_About this task_. In your copy of the data, include no pictures and alter nothing else.

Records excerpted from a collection
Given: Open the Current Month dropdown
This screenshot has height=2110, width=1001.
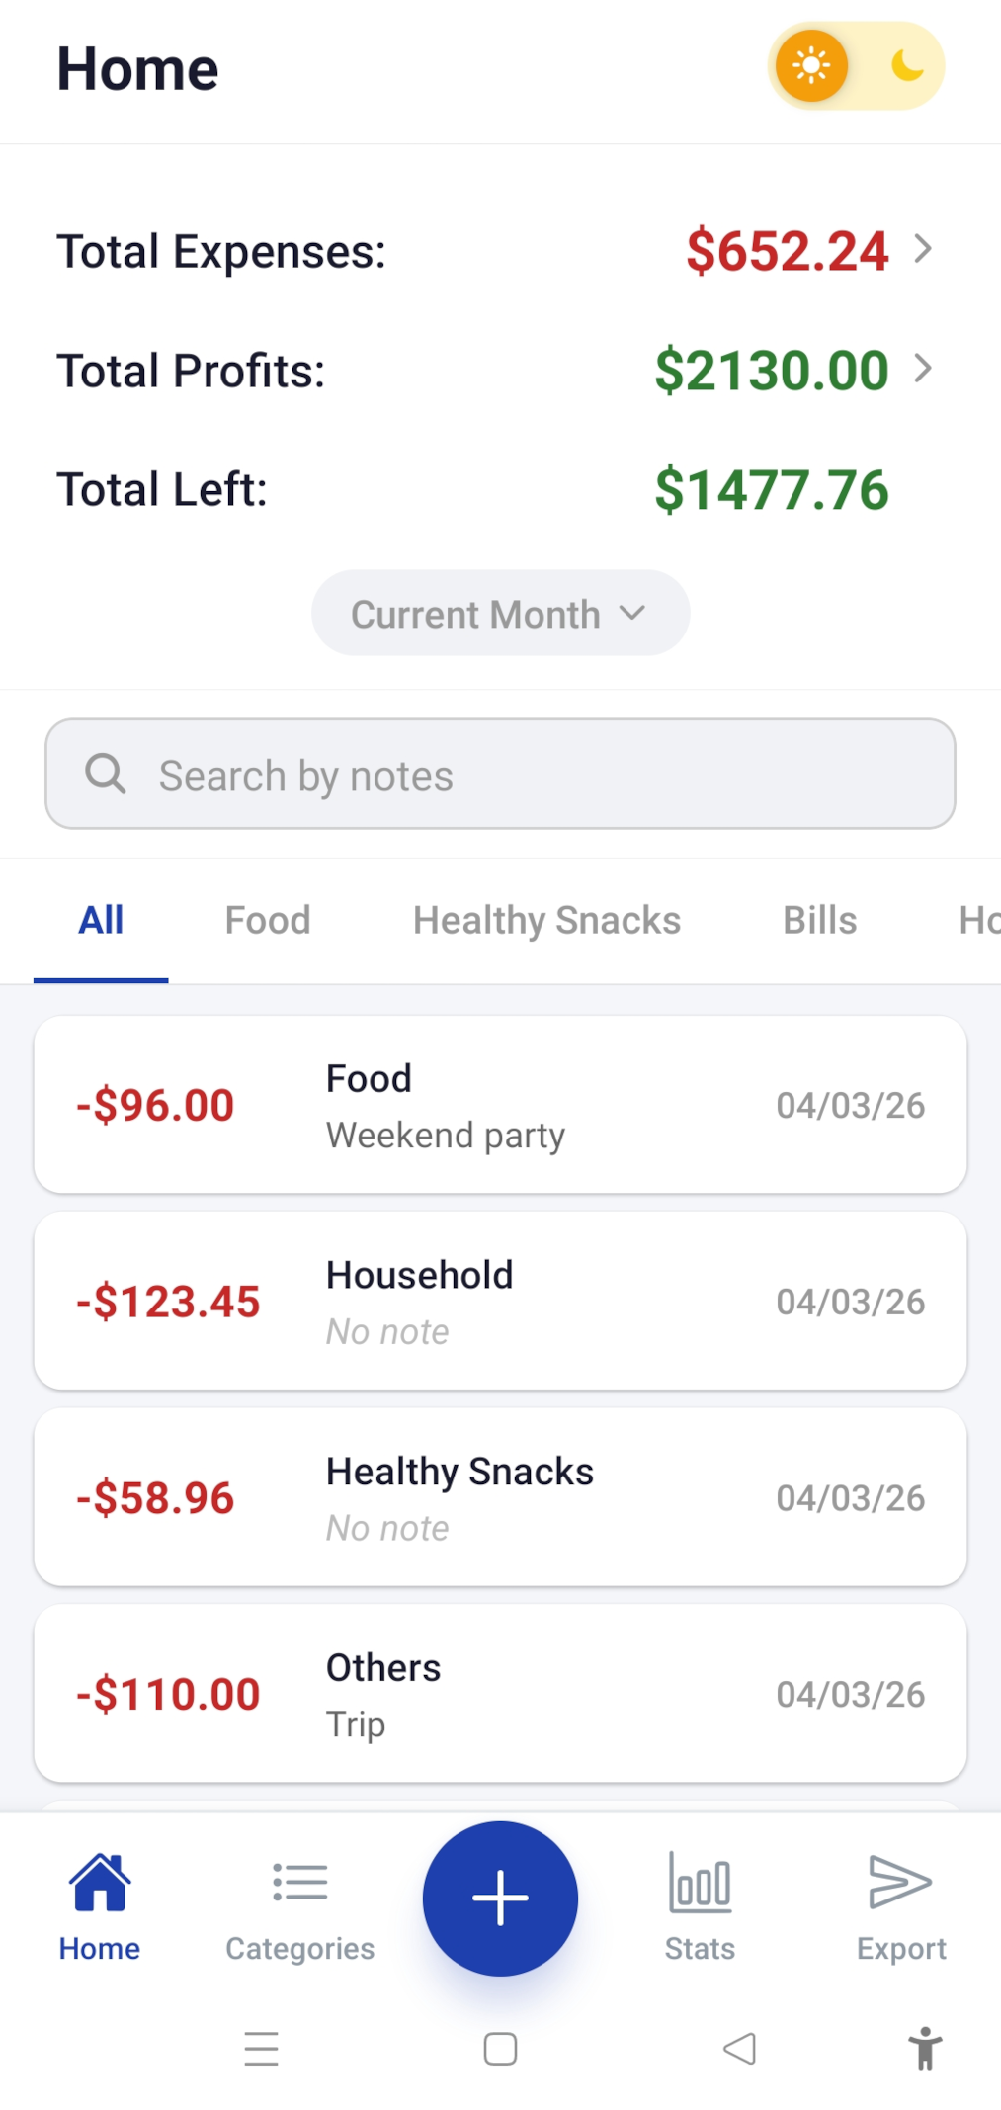Looking at the screenshot, I should tap(500, 614).
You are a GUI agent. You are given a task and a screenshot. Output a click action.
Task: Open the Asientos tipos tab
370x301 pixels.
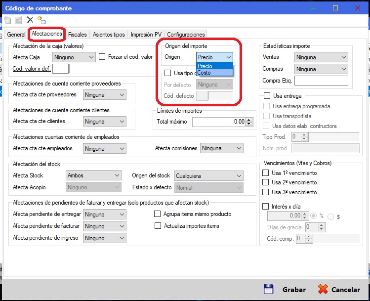click(109, 35)
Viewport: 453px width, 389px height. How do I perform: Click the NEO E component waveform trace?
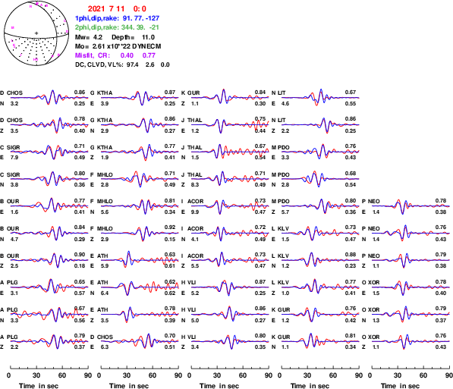[x=411, y=206]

_Expected answer_.
Given: Open the Current Month dropdown
This screenshot has height=2110, width=1001.
Looking at the screenshot, I should tap(500, 614).
You are a GUI agent. You are given a task and a screenshot. Output a click action.
Task: Open the Asientos tipos tab
370x301 pixels.
click(109, 35)
Viewport: 453px width, 389px height. How do I perform: Click the NEO E component waveform trace?
[x=411, y=206]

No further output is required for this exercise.